I knew about the value of cyanide to deter theft and pests and have also read that it’s a useful pool of nitrogen for the root, but reducing “the social obligation to share” is interesting. As I recall, “Famine in Peasant Societies” puts part of the blame for famines on the expectation that anyone who gets a little ahead will share with relatives, rather than investing in irrigation equipment or whatever. Bank accounts, even if they don’t pay interest, offer a way to hide resources from relatives so, the book claims, famines became less likely. Still, do the risks of sharing outweigh the benefits? Or is there some optimum level of sharing?

One for the game theorists?

Featured: Genetic erosion

André has a bone to pick with the non-circumspect quoting of numbers too:

If the celebration of the Year of Biodiversity is a celebration and mourning of past century(ies), of course idyllic, agriculture and an occasion to bicker against modern agriculture – with little consideration for the challenges ahead, particularly in terms of conservation of agro-biodiversity – then it will have been a formidable failure.
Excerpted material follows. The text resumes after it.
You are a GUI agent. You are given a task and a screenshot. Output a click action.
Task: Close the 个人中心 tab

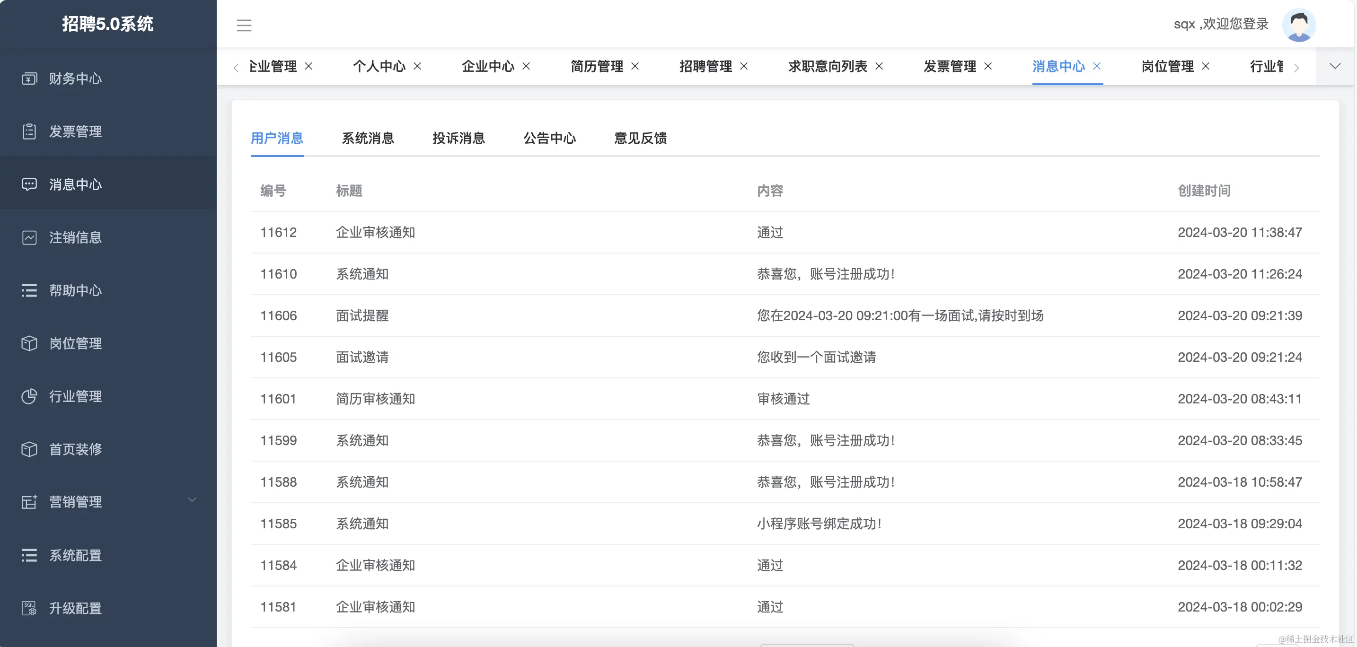click(x=418, y=66)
I am afraid, we already know the answer.

Featured: Wellesbourne cliffhanger

Andrew has a question for the U. of Warwick, and will be writing a strongly worded letter to Britain’s new Prime Minister if he doesn’t get the right answer:

Is the Genetic Resources Unit to be rehoused under the Department of Life Sciences in a new state of the art facility to increase storage capacity to meet the increasing demand to ex situ conserved plant genetic resources (crops, landraces, wild crop relatives) or are seeds and germplasm to be dumped in the department’s basement with little care for its socio-economic and money making value with the addition to jobs being axed in a research area, which struggles to find adequate funding?

Featured: Livestock

Susan MacMillan adds more arrows to the quiver of dietary diversification:

Let’s not forget another important if traditional weapon in our arsenal — animal agriculture, which provides poor households with modest quantities of milk and meat, which help human bodies make better use of the staples they consume, as well as help farmers not only make regular incomes but also make more efficient, sustainable and productive use of their croplands and farming systems. Indeed, the oldest staple of all may be not grains but diversification itself.